La construction d’un bâtiment en face du cimetière de Cap-Malheureux suscite de nombreuses interrogations chez les habitants de cette localité. D’autant que leurs nombreuses sollicitations auprès des organismes concernés, afin d’obtenir des explications, sont restées sans réponse. De plus, aucun panneau n’indique la nature des travaux entrepris. Le promoteur, Ravind Ram, soutient que l’infrastructure en chantier – un bâtiment commercial abritant des boutiques touristiques et un supermarché – se fait avec l’aval des autorités. Les Forces Vives de Cap-Malheureux ont pourtant tenu une conférence de presse vendredi, pour exprimer leurs inquiétudes, notamment la menace qui pèse sur des wetlands situées à proximité.
Soutenus par le travailleur social du Forum Citoyens Libres (FCL), Georges Ah Yan, ces habitants de Cap-Malheureux font ressortir qu’en dépit de ce que prône la loi, « depuis le début de ces travaux, qui s’effectuent même pendant la nuit, zamé finn ena enn explication lor ki pe fer la. » Ce sont des rumeurs qui leur laissent entendre qu’un bâtiment commercial y sera édifié. Pour ces citoyens, c’est le flou total et ils s’inquiètent des dommages qui seront causés à l’environnement, surtout aux wetlands.

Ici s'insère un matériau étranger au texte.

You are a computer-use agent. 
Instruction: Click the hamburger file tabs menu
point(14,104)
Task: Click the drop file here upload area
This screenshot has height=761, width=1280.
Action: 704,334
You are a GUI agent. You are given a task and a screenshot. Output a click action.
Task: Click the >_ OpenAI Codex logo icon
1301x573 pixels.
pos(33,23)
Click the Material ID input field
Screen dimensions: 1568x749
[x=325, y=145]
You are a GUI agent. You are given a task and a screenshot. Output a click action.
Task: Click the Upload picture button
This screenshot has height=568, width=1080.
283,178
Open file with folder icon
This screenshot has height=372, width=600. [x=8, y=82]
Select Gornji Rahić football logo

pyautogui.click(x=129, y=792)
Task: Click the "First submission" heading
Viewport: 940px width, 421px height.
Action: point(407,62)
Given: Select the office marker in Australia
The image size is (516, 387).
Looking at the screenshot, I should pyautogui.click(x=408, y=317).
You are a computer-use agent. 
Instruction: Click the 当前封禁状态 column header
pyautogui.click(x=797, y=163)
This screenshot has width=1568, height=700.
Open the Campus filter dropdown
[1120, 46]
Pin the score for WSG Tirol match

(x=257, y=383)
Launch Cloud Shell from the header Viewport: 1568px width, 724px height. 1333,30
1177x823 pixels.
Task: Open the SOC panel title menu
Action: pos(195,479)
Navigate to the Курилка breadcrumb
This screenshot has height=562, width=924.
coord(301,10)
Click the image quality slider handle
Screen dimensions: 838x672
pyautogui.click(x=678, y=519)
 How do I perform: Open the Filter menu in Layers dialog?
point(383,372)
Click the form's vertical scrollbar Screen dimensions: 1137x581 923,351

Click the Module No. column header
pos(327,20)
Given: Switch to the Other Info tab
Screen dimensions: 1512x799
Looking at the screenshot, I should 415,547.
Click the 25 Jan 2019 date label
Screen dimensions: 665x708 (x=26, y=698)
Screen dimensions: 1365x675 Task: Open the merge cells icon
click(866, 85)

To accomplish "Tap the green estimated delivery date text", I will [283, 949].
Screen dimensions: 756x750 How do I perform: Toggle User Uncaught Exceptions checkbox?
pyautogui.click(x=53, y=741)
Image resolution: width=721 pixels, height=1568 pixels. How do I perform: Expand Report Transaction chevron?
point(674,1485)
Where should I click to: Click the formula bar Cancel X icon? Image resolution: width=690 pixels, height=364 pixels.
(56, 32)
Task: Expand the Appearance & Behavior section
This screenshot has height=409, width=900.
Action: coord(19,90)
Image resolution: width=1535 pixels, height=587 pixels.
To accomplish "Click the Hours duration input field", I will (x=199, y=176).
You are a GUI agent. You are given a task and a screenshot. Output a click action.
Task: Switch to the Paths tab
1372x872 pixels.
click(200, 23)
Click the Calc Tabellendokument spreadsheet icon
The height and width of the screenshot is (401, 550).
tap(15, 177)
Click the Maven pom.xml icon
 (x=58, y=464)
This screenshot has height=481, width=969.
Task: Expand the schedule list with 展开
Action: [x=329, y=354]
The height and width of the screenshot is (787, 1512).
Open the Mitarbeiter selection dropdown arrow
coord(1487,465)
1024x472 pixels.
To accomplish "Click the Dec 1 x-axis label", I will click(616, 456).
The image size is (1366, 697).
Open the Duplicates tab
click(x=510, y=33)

Selon des personnes habitant cette localité depuis plus de 30 ans, cette zone constitue une réserve d’eau pendant la saison des fortes pluies. « En 1982, dilo ti arriv ziska grand simain », se souvient M. Roland, un des ainés de la région. D’où les affirmations des habitants, soutenant que le chantier en cours est situé sur une zone humide : « Si ce n’est pas sur les wetlands, c’est à côté, et le mal sera le même car un comblement équivaudrait à empêcher la circulation de l’eau. » Ils craignent également, hormis l’édification du bâtiment, la construction d’un parking à côté des mêmes wetlands. « Qui dit bâtiment commercial dit aménagement de parking. Kot pou mett parking ? À l’arrière ou à côté, cela constituera une menace pour cette zone humide », disent-ils.